#### The task
The data below must be copied in full and without any change.

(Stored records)
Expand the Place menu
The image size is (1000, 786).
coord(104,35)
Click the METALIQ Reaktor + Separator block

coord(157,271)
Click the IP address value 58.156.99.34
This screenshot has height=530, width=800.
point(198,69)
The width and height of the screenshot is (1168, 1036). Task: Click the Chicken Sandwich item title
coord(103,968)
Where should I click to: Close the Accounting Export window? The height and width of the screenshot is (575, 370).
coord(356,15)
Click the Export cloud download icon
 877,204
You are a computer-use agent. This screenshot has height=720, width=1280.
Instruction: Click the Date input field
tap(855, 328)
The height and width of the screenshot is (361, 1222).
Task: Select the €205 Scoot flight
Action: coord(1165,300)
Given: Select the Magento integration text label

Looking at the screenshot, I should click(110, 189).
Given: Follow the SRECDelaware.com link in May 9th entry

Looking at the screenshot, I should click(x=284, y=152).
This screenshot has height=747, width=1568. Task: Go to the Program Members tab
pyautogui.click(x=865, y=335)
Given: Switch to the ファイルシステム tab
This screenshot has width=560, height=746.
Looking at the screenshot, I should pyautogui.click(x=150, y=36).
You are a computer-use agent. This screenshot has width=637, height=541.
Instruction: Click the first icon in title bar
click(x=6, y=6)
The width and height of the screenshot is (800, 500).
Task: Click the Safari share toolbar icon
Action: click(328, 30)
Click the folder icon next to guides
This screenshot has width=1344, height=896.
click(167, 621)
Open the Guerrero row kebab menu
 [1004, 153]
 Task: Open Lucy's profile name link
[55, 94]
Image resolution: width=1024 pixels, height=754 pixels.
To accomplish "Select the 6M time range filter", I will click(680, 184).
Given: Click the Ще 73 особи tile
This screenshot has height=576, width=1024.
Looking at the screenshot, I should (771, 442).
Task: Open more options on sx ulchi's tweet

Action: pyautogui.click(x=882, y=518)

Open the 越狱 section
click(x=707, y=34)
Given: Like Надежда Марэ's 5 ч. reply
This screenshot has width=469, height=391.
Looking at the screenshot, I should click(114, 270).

#### Answer section
Expand the Place menu
The image size is (1000, 786).
coord(104,35)
Click the METALIQ Reaktor + Separator block

coord(157,271)
Click the IP address value 58.156.99.34
This screenshot has height=530, width=800.
point(198,69)
The width and height of the screenshot is (1168, 1036). Task: Click the Chicken Sandwich item title
coord(103,968)
Where should I click to: Close the Accounting Export window? The height and width of the screenshot is (575, 370).
coord(356,15)
Click the Export cloud download icon
 877,204
You are a computer-use agent. This screenshot has height=720, width=1280.
Instruction: Click the Date input field
tap(855, 328)
The height and width of the screenshot is (361, 1222).
Task: Select the €205 Scoot flight
Action: coord(1165,300)
Given: Select the Magento integration text label

Looking at the screenshot, I should click(110, 189).
Given: Follow the SRECDelaware.com link in May 9th entry

Looking at the screenshot, I should click(x=284, y=152).
This screenshot has height=747, width=1568. Task: Go to the Program Members tab
pyautogui.click(x=865, y=335)
Given: Switch to the ファイルシステム tab
This screenshot has width=560, height=746.
Looking at the screenshot, I should pyautogui.click(x=150, y=36).
You are a computer-use agent. This screenshot has width=637, height=541.
Instruction: Click the first icon in title bar
click(x=6, y=6)
The width and height of the screenshot is (800, 500).
Task: Click the Safari share toolbar icon
Action: click(328, 30)
Click the folder icon next to guides
This screenshot has width=1344, height=896.
click(167, 621)
Open the Guerrero row kebab menu
 [1004, 153]
 Task: Open Lucy's profile name link
[55, 94]
Image resolution: width=1024 pixels, height=754 pixels.
To accomplish "Select the 6M time range filter", I will click(680, 184).
Given: Click the Ще 73 особи tile
This screenshot has height=576, width=1024.
Looking at the screenshot, I should (771, 442).
Task: Open more options on sx ulchi's tweet

Action: pyautogui.click(x=882, y=518)

Open the 越狱 section
click(x=707, y=34)
Given: Like Надежда Марэ's 5 ч. reply
This screenshot has width=469, height=391.
Looking at the screenshot, I should click(114, 270).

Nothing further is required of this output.